Beta-3 adrenoceptors are the predominant beta receptors expressed in the smooth muscle cells of the detrusor and their stimulation is thought to induce detrusor relaxation. Mirabegron 50 mg is the first clinically available beta-3 agonist with approval for use in adults with OAB. A metanalysis identified five RCTs which compared solifenacin with mirabegron. Mirabegron achieved the same effect as solifenacin in treating OAB. The mean number of incontinence episodes per 24 h (p = 0.20), mean number of micturitions per 24 h (p = 0.11), mean number of urgency episodes per 24 h (p = 0.23), and mean volume voided per micturition (P = 0.05) suggested that mirabegron and solifenacin had no significant differences in terms of OAB treatment. With regard to drug-related AEs and dry mouth, mirabegron showed better tolerance than solifenacin. Post-voiding residual volume showed a distinct difference in the two groups. Hypertension and tachycardia did not show a significant difference between the two groups, but the pulse rate did [34]. The most common treatment-related adverse events in the mirabegron groups were hypertension, urinary tract infections, headache and nasopharyngitis.
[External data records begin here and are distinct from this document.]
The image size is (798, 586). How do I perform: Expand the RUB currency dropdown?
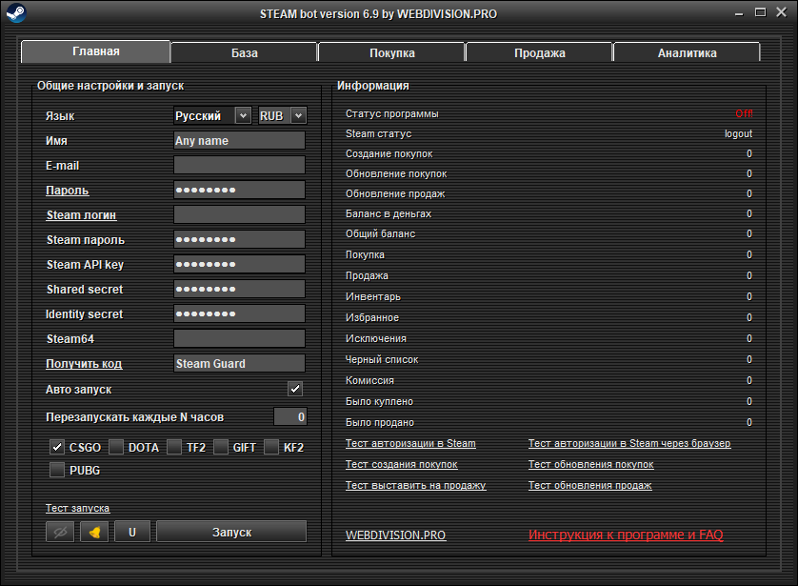298,115
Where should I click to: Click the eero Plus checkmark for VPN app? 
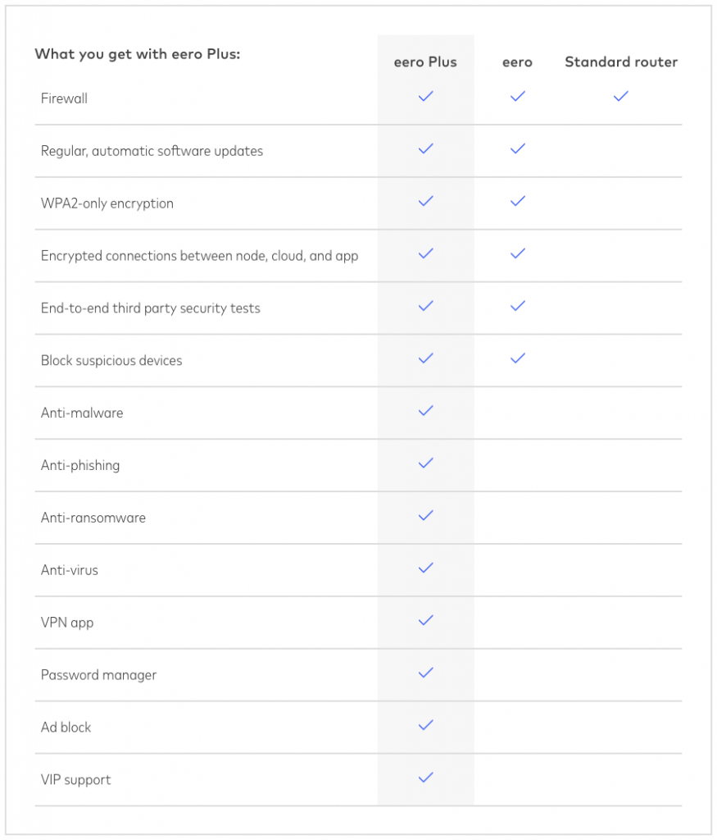[x=425, y=620]
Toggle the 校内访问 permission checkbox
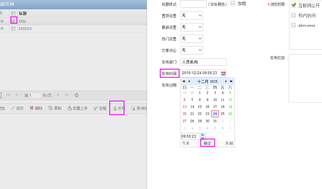 click(294, 15)
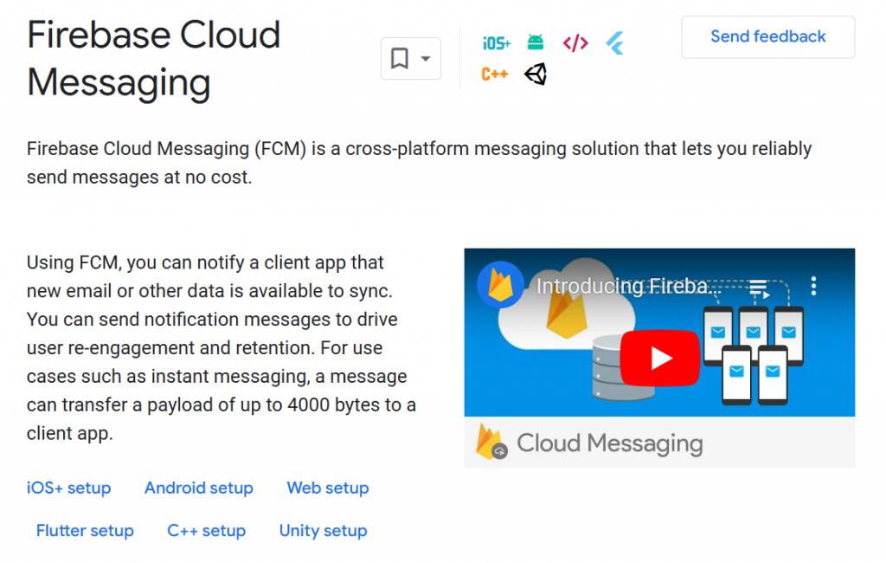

The current EAU guidelines recommend to use beta-3 agonists in men with moderate-to-severe LUTS who mainly have bladder storage symptoms. It is important to consider the lack of data on long term efficacy and safety. Overall four randomized clinical trials have evaluated the use of combination/add-on therapy in the management of patients with OAB symptoms [35–38]. These trials have evaluated different combination doses of Solifenacin (2.5 mg, 5 mg and 10 mg) and Mirabegron doses (25 mg and 50 mg). In terms of improvement in symptoms and incontinence episodes all combinations were superior Solifenacin monotherapy. In terms of tolerability combination treatment was well tolerated across all trials. AEs were slightly more frequent in the combination arms when compared to the monotherapy arms. The abovementioned trials have been published between 2015 and 2018 therefore no recommendations are yet available on the guidelines.